=== Exercise aim ===
Copy the rows below, starting at the line that contains "The image size is (375, 195)." and stopping after the line that contains "Open the backup". Keep the requests as they are, but raise every coordinate in the answers by 138.
* begin Data listing *
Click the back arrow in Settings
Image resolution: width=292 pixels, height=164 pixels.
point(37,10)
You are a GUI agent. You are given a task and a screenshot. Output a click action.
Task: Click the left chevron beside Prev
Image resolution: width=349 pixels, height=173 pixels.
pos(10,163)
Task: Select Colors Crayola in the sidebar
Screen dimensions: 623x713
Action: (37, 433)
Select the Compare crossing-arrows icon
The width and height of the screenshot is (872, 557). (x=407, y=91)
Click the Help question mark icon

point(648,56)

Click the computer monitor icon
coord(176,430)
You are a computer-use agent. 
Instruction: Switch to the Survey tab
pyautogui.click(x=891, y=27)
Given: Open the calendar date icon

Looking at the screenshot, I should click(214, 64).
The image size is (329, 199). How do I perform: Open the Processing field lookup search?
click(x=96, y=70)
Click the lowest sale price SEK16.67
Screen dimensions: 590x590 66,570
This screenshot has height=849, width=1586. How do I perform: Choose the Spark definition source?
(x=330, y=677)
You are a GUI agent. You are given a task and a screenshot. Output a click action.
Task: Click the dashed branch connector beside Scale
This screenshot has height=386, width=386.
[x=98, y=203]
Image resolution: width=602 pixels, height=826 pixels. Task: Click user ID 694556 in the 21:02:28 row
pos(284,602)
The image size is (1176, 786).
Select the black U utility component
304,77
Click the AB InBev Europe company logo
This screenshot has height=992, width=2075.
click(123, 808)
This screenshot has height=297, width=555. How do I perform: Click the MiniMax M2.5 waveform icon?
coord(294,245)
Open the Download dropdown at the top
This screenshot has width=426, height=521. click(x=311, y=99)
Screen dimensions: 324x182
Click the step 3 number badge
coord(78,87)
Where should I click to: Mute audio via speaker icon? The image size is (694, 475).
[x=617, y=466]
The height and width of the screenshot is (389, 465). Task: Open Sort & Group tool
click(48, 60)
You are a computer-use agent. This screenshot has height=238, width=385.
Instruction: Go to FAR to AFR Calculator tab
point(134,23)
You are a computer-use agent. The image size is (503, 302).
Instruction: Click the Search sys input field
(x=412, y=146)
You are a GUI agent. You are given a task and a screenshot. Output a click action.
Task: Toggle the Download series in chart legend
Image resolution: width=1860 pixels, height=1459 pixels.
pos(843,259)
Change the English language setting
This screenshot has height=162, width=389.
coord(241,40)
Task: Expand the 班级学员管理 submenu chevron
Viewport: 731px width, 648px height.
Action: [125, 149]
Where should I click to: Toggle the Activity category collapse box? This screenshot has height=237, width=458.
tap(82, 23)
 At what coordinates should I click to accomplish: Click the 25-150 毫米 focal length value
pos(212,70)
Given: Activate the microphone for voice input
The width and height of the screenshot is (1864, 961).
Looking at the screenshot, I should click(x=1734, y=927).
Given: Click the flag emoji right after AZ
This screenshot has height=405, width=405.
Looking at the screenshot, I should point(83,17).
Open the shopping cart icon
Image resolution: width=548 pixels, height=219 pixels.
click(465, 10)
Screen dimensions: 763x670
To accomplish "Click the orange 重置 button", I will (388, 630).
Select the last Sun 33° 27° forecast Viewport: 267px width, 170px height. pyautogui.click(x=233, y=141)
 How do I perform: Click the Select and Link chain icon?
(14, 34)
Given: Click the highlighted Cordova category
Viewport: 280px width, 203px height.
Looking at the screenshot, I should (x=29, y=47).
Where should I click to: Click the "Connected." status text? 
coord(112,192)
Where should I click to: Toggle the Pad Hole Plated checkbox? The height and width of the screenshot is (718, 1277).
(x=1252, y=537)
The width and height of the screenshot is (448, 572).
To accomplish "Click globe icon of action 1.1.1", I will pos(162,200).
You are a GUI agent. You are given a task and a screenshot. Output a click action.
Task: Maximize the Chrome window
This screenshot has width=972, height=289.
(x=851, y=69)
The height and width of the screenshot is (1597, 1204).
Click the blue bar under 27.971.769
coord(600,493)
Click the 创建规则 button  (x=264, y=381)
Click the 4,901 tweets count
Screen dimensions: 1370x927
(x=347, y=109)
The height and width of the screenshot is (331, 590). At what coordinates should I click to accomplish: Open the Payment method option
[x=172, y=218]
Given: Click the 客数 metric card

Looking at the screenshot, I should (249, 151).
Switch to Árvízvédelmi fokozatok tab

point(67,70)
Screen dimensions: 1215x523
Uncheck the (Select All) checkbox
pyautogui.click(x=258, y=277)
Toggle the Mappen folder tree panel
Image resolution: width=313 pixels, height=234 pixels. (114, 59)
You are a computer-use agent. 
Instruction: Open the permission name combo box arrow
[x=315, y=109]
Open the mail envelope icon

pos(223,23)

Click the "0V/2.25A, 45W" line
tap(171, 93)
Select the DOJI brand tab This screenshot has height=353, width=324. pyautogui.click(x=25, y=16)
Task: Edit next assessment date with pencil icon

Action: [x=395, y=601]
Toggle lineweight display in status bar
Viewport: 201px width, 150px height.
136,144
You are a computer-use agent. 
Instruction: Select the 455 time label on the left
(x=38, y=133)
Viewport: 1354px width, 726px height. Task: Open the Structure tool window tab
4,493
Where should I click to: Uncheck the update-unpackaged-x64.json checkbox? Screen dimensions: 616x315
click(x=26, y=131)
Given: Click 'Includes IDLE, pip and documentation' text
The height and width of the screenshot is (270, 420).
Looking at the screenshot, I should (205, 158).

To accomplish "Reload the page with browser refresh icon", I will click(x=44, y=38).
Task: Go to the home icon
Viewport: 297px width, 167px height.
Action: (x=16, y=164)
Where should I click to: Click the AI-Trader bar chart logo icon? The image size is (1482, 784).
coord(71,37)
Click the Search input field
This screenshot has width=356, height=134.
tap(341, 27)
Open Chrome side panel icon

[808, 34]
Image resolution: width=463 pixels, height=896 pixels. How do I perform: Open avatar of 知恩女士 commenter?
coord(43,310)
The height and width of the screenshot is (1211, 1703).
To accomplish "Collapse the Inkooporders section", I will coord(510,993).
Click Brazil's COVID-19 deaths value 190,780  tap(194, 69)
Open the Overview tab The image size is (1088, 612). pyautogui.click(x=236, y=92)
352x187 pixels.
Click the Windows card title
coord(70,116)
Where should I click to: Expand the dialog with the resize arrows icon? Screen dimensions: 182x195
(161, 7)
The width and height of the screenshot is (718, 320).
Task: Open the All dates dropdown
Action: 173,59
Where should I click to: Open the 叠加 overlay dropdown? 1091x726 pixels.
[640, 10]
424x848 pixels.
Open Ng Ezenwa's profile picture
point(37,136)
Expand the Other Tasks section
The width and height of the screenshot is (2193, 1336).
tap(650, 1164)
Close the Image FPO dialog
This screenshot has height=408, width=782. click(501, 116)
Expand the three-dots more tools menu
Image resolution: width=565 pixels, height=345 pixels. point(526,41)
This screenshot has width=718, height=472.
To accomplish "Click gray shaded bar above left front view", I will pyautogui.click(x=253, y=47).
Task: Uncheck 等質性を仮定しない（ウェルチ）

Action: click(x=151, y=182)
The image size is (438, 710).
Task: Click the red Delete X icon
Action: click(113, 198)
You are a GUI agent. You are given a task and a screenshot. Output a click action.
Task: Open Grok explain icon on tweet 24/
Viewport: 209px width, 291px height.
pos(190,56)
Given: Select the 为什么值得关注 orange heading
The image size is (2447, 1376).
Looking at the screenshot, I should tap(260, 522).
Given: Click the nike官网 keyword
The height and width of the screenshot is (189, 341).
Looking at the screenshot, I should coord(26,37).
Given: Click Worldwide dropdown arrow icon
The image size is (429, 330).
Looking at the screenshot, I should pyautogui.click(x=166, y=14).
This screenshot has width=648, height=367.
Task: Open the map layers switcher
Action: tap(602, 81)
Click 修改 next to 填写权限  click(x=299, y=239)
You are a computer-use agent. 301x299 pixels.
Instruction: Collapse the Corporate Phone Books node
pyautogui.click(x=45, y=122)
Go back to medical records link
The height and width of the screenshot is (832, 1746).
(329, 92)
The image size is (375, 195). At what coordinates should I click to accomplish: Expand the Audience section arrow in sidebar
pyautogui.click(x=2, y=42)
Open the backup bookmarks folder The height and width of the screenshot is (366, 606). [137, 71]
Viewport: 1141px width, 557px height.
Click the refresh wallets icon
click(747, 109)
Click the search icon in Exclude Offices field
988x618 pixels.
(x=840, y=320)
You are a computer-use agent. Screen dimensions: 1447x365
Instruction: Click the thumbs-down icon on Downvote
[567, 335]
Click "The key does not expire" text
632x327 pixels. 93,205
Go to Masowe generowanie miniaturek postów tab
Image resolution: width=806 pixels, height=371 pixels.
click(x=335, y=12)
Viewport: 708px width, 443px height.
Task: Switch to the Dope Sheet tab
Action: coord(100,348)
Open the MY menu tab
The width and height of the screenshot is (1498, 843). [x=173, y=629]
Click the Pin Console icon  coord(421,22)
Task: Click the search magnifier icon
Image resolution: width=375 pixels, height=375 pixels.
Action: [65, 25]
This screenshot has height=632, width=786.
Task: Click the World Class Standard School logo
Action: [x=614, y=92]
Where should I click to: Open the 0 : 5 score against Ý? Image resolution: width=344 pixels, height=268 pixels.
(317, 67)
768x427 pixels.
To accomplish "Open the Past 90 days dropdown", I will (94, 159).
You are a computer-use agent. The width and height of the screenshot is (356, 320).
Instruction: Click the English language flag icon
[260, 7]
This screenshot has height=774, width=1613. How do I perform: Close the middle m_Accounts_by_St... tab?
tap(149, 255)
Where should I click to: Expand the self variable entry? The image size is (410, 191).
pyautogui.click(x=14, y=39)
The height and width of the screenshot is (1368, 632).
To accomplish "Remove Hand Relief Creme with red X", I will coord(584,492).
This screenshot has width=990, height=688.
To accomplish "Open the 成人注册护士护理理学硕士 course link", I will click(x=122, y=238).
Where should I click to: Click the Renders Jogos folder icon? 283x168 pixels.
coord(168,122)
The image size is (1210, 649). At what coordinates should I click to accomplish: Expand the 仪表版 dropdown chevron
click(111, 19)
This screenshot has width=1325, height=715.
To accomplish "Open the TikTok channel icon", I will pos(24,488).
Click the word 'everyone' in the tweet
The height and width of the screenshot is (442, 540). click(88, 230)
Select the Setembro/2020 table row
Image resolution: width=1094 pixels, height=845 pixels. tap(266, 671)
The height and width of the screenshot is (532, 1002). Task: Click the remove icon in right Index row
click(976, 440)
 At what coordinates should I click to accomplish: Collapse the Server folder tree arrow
* end Data listing *
=== Response for this exercise ===
The image size is (375, 195). At what coordinates should I click to accomplish: Expand the Audience section arrow in sidebar
pyautogui.click(x=140, y=180)
Open the backup bookmarks folder The height and width of the screenshot is (366, 606). [275, 209]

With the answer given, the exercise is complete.